### Supplied passage

"""

There’s something a bit uncomfortable about early departing players being referred to as alumni of particular colleges. Those players apparently do fit the strict definition of an alumnus if they attended a university for any length of time, and thus can claim affiliation with an institution whether they stopped by for a semester of classes and then went pro, or stayed all four years.
Still, their shortened investment of effort and time is a bit different from most students who similarly claim status as alums after attending college for four sometimes grueling and expensive years.
So, while it’s fun to claim a tie with a star like Kyrie Irving, who played in 11 games as a Blue Devil during an injury-marred 2010-11 season, his periodically espoused views – a flat earth, Jews controlling the media, the falsity of an American astronaut walking on the moon – don’t reflect well on a Duke education. Or, rather, on what fragments of a Duke education he had. As _Rolling Stone_ headlined in a 2023 piece about his various unorthodox assertions: “Kyrie Irving, The NBA’s Conspiracy Theorist-In-Chief, Is Back On His Bullshit.”

"""

### Data provided
"""

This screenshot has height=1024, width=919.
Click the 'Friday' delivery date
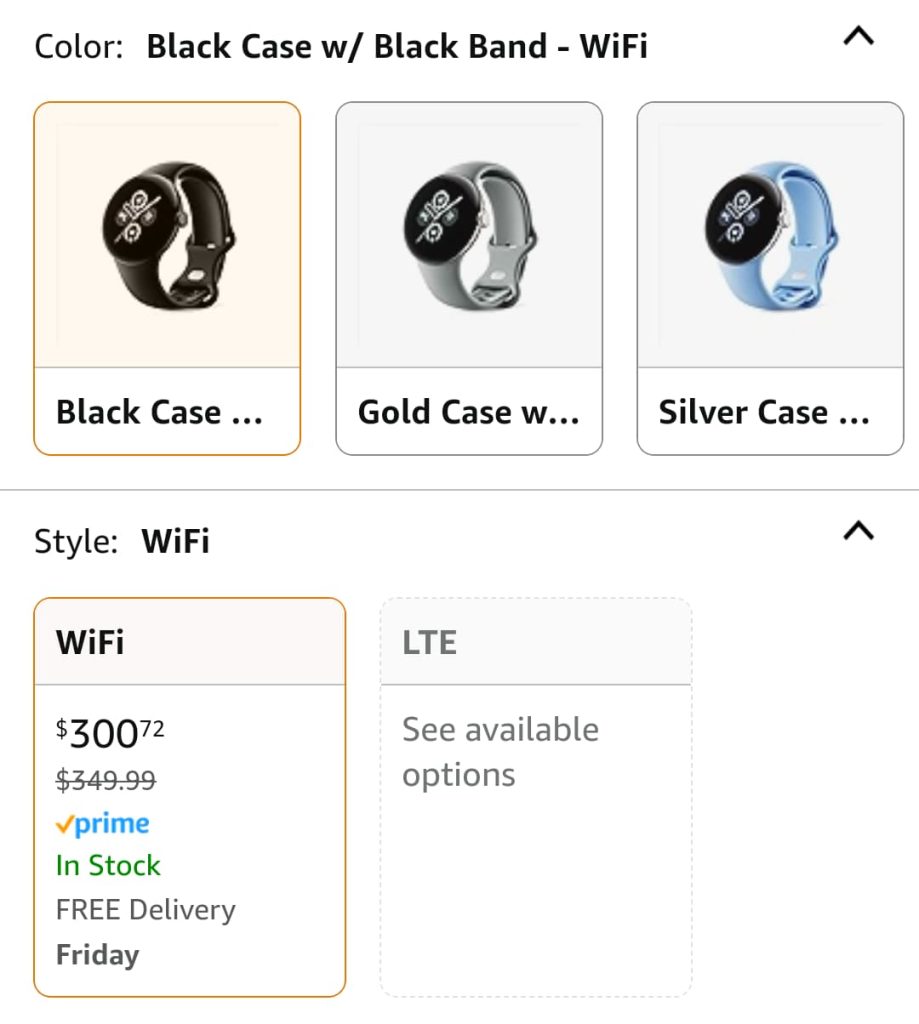point(97,954)
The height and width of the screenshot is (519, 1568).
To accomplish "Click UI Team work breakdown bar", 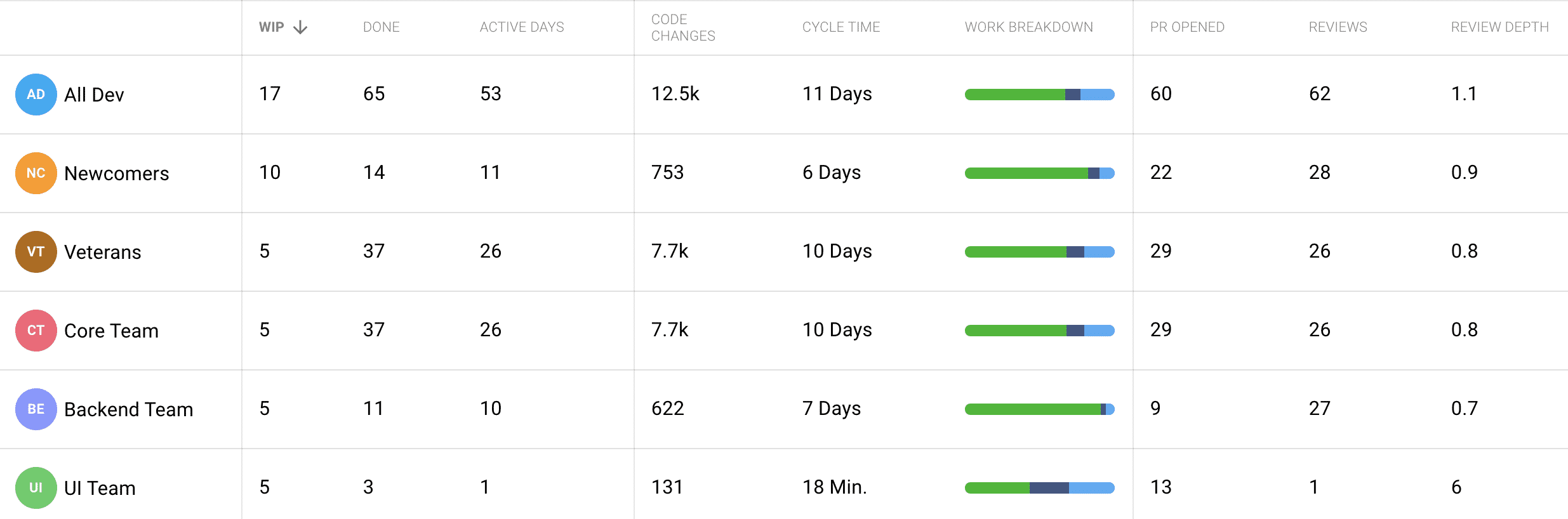I will coord(1040,488).
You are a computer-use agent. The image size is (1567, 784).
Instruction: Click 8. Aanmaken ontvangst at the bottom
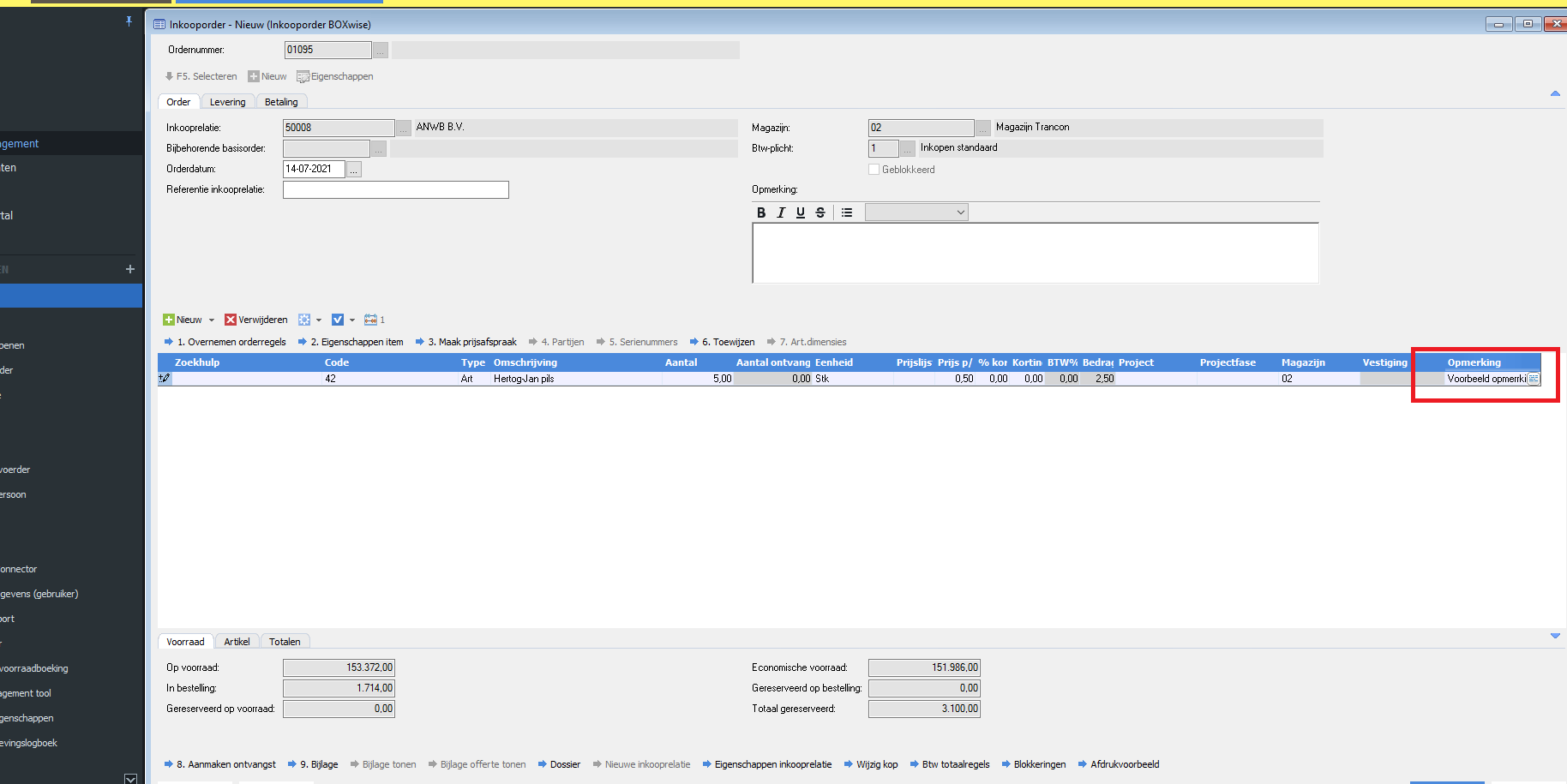pyautogui.click(x=225, y=764)
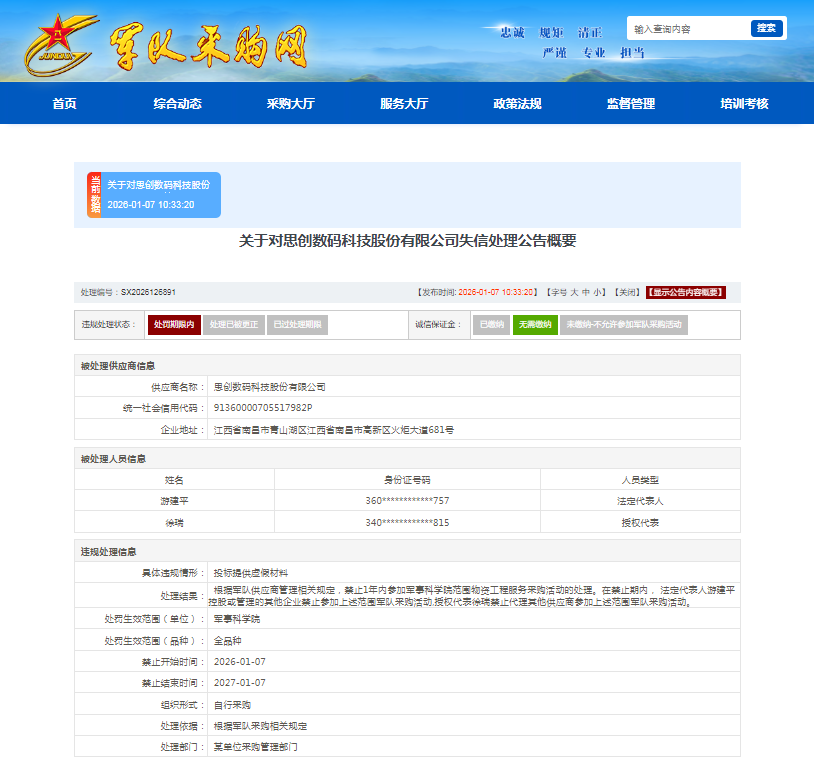
Task: Click the 处罚期限内 status badge
Action: pyautogui.click(x=173, y=325)
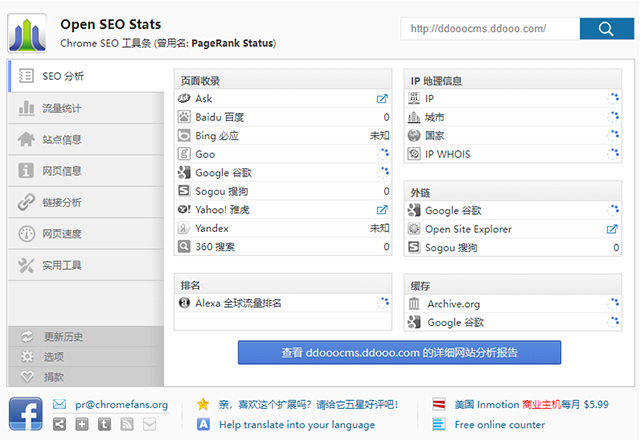Screen dimensions: 640x441
Task: Click Help translate into your language
Action: [296, 425]
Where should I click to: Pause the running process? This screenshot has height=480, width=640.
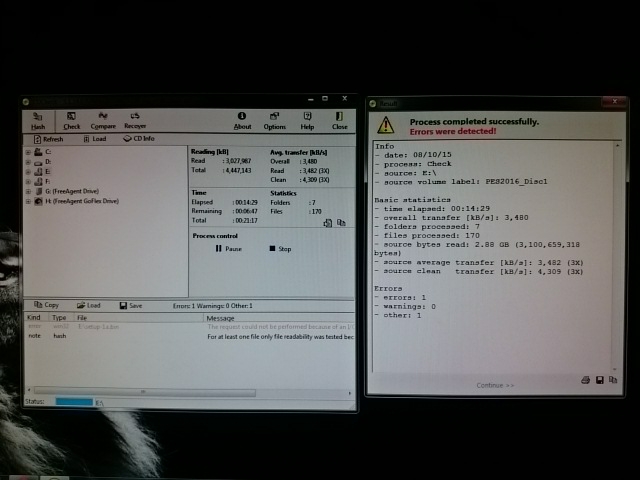coord(228,248)
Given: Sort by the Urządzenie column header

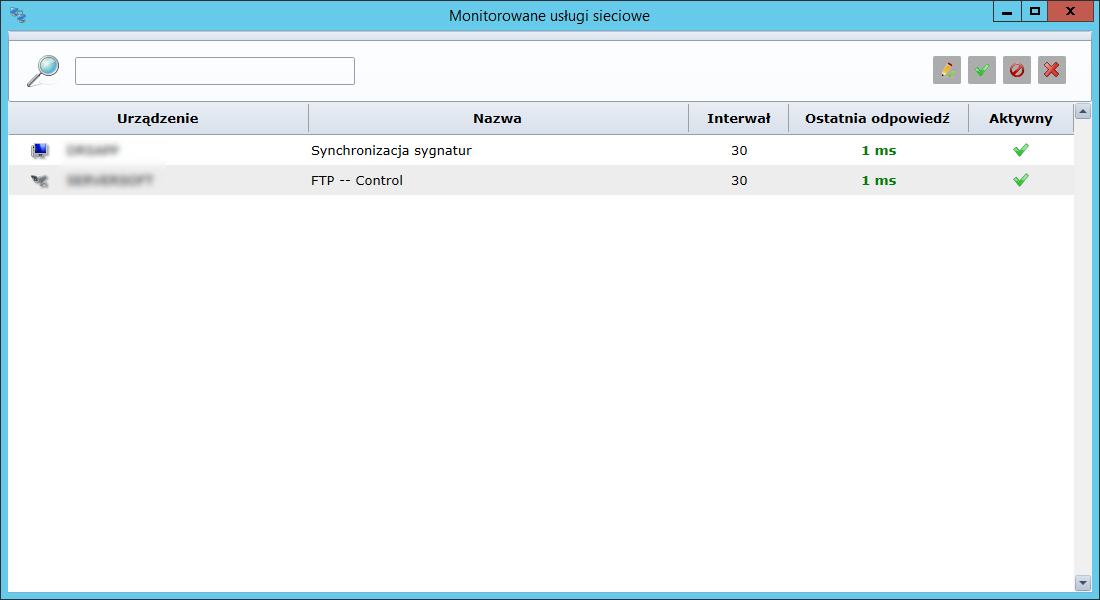Looking at the screenshot, I should click(x=158, y=118).
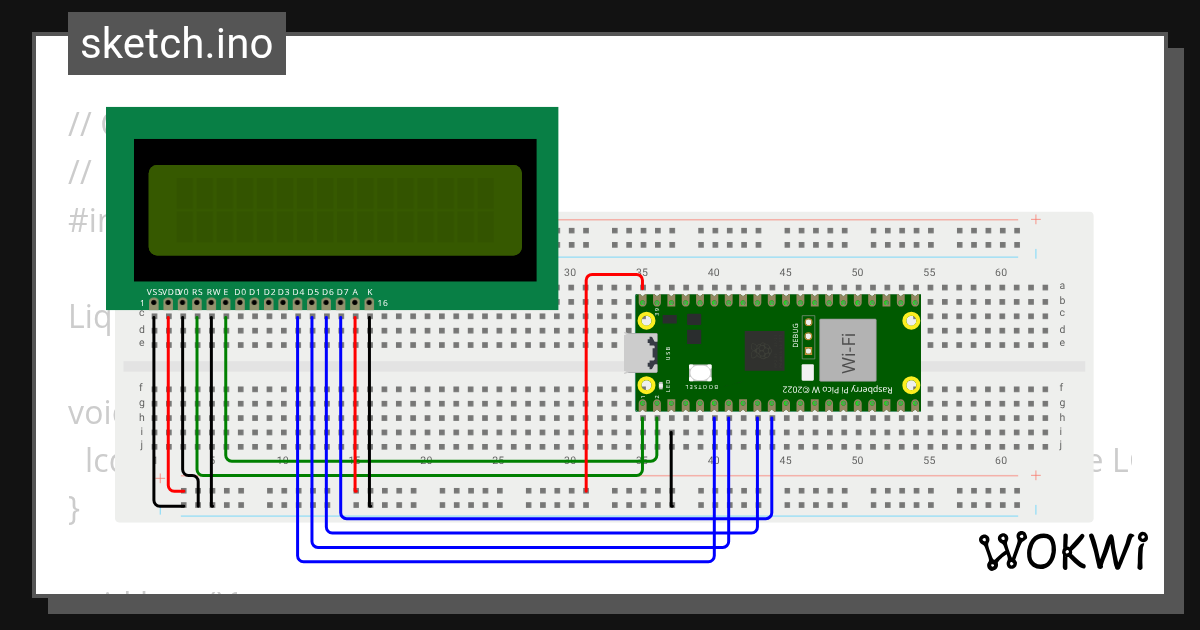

"""

### The tasks
1/ Report how many lines of the rows contain the string "width", matching case exactly, and give only the number.
2/ Continue the passage about early-departing players counted as college alumni, starting after its final sentence.

### Task-by-task results
1/ 3

2/
(To be fair, at least one prominent Duke grad is also notorious for promulgating edgy views, but we won’t go there.)
Folks at Louisville might not be too thrilled either if two-year player Terry Rozier is found guilty in the emerging NBA gambling scandal.
Perhaps in this era when basketball standouts rarely stay four years at a single school, we should take pains to create separate categories for players who drop in for a season or two, whether by transfer or purposeful recruitment, and those in it for the long haul.
Maybe such differentiation would best be applied when attempting to name a program’s greatest players, whether at a particular position or overall. Christian Laettner versus Cooper Flagg? Tommy Amaker versus Trey Jones?
Differing opportunity allows for different achievements. That’s not a knock on anyone, just a fact. But lumping everyone together creates uncomfortable and sometimes misleading inequities.
An ACC press release of course went for the semantic simplicity of claiming “alumni”, the more the merrier. By the league’s measure, “seventy-six alumni from current Atlantic Coast Conference men’s basketball programs” began the 2025-26 season in the NBA. Duke by far led the way, with nearly three times as many affiliated performers (24) as North Carolina (9), its next-closest conference rival in NBA placement.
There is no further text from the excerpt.